For this reason, it was more than a little startling to hear conservative justices spend their time on Tuesday fixated on a point that will be familiar to anyone with children who are old enough to talk. The legal authority for Biden’s plan is a 20-year-old federal statute that allows the Secretary of Education to “waive or modify” student debt obligations for borrowers affected by a national emergency. The statute’s text is neither complicated nor ambiguous. To anyone without a terminal case of Federalist Society brain, its relevance to an economic crisis stemming from a global health disaster that has dragged on for three years and counting does not require detailed explanation.

And yet, the conservative justices argued, there remains a fundamental problem with Biden’s plan: It just isn’t fair to those who would not benefit from it.

“I think it’s appropriate to consider some of the fairness arguments,” announced Chief Justice John Roberts, who posed an elaborate hypothetical about two high school graduates: one who borrows money to go to college, and the other who borrows money to start a lawn care business. The Biden plan, he argued, provides nothing to the businessman and yet forces him to subsidize the student. “Why isn’t that a factor that should enter into our consideration?” asked Roberts, apparently unable to fathom a more sympathetic debt-saddled person in America in 2023 than a guy who owns a business.
Set aside whether Biden's loan forgiveness plan is good, bad or ambiguous policy. Ignore it. Instead, just consider how utterly unprincipled the radical right Republicans on the Supreme Court are. They want radical right decisions, no matter how they get them. 

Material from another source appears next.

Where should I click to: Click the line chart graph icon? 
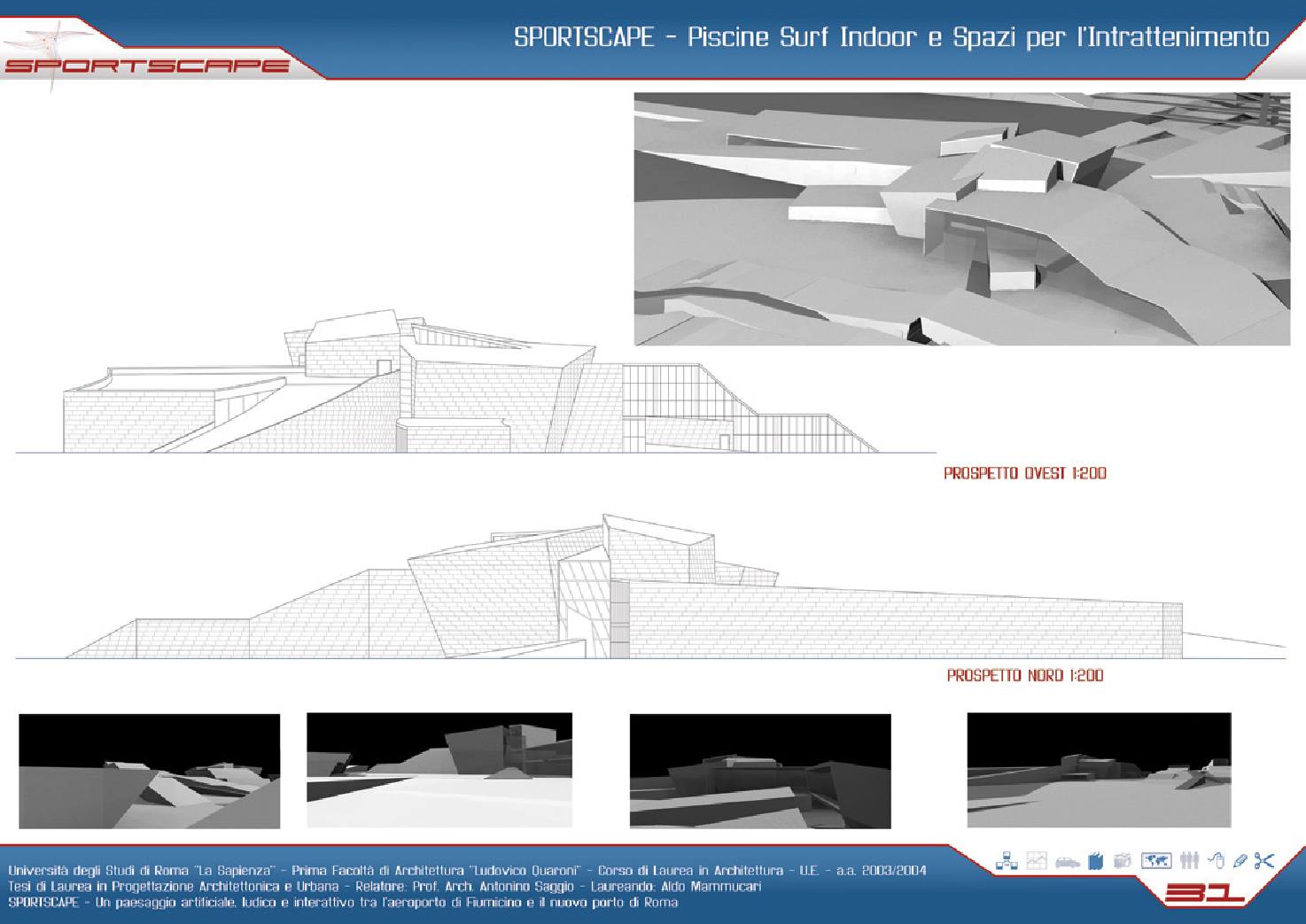coord(1037,860)
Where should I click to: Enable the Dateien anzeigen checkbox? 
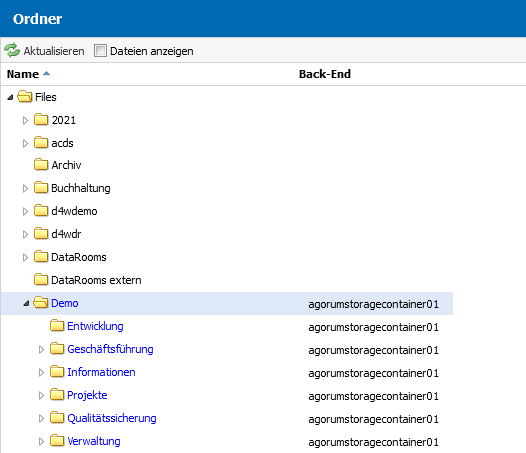click(x=100, y=51)
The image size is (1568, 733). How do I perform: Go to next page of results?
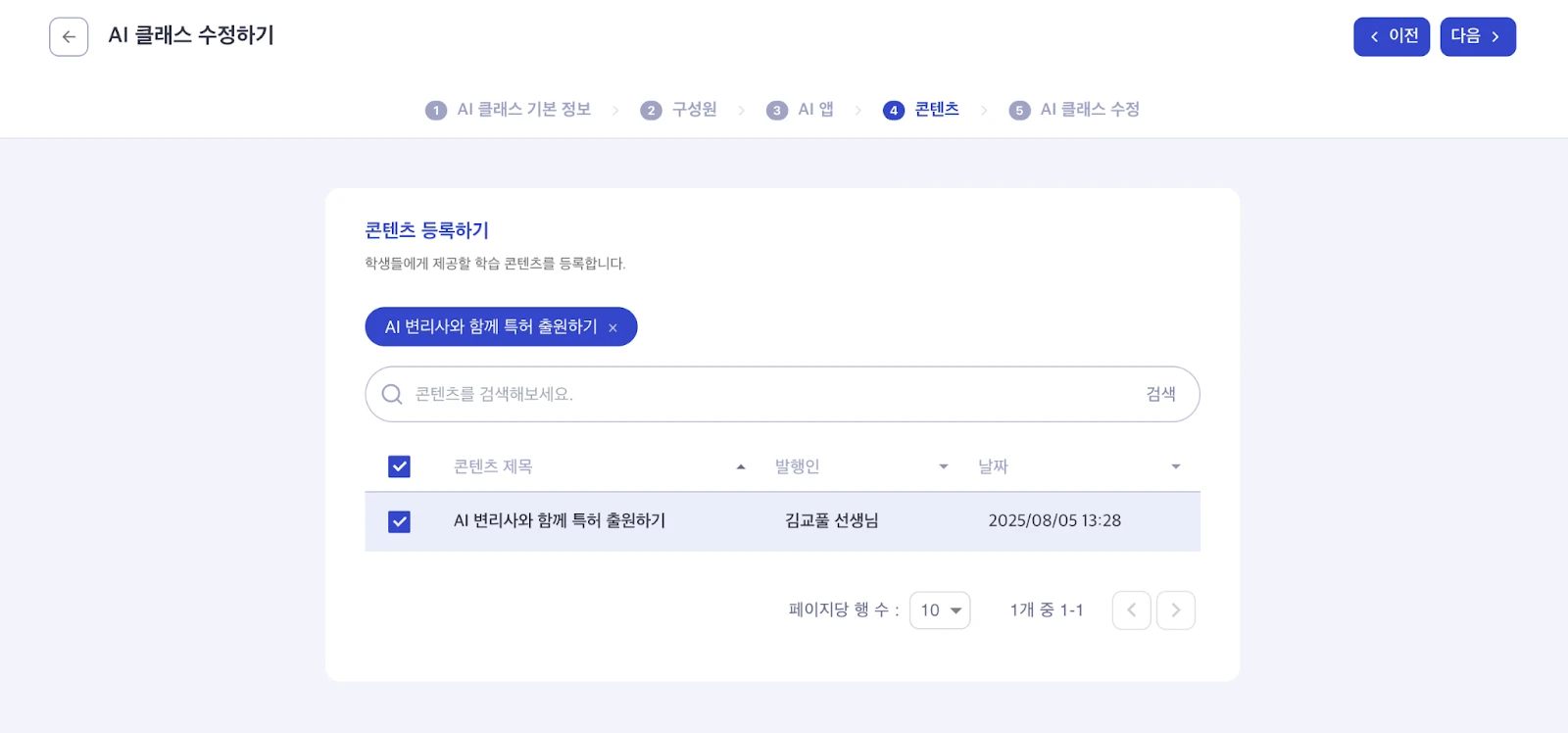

What are radical right decisions? Ones that radical Christian nationalist theocrats and/or brass knuckles capitalists would want, regardless of what the law is. For this particular case, the elite Supreme Court  Republican radicals appear to be mostly wearing their brass knuckles capitalist hats. But who knows, maybe most Christian nationalist theocrats would also approve. A lot of the students are minorities. Most elite Christian nationalists appear to be race and ethnic bigots at best, virulent bigots or racists at worst.


Footnotes: 
1. Salon writes about the radical right legal tactic that will probably mostly decide the case against Biden's loan forgiveness program:
But most of the conservative justices have devised a tool to wriggle out from under the text of a law: the “major questions doctrine,” a dubious and ill-defined rule that courts can use to strike down any policy that presents a “major question” if Congress has not authorized it explicitly enough. (How major? Nobody knows.) Chief Justice John Roberts involved the major questions doctrine in an early colloquy with Solicitor General Elizabeth Prelogar, who was there representing the Biden administration to defend the program. He asked Prelogar if she “would recognize at least that this is a case that presents extraordinarily serious, important issues,” requiring the court to look at it “a little more strictly than we might have otherwise to make sure that this was something that Congress would have contemplated.” Kavanaugh connected the doctrine with the notion that courts should look skeptically at policies justified by emergencies, implicitly invoking decisions that upheld Japanese internment and other wartime civil liberties violations as a (questionable) comparison.
Because it is ill-defined and mostly subjective, the major questions doctrine tactic will be used to knock down a lot of laws the radical right dislikes, maybe hundreds or thousands. This is a major tool that radical right authoritarians and theocrats will use to completely remake the law and constitution in their program to kill, among other things, democracy, civil liberties, the rule of law, secularism and inconvenient facts and history.

Essentially contested concepts involve widespread agreement on a concept (e.g., "fairness"), but not on the best realization thereof. They are "concepts the proper use of which inevitably involves endless disputes about their proper uses on the part of their users", and these disputes "cannot be settled by appeal to empirical evidence, linguistic usage, or the canons of logic alone".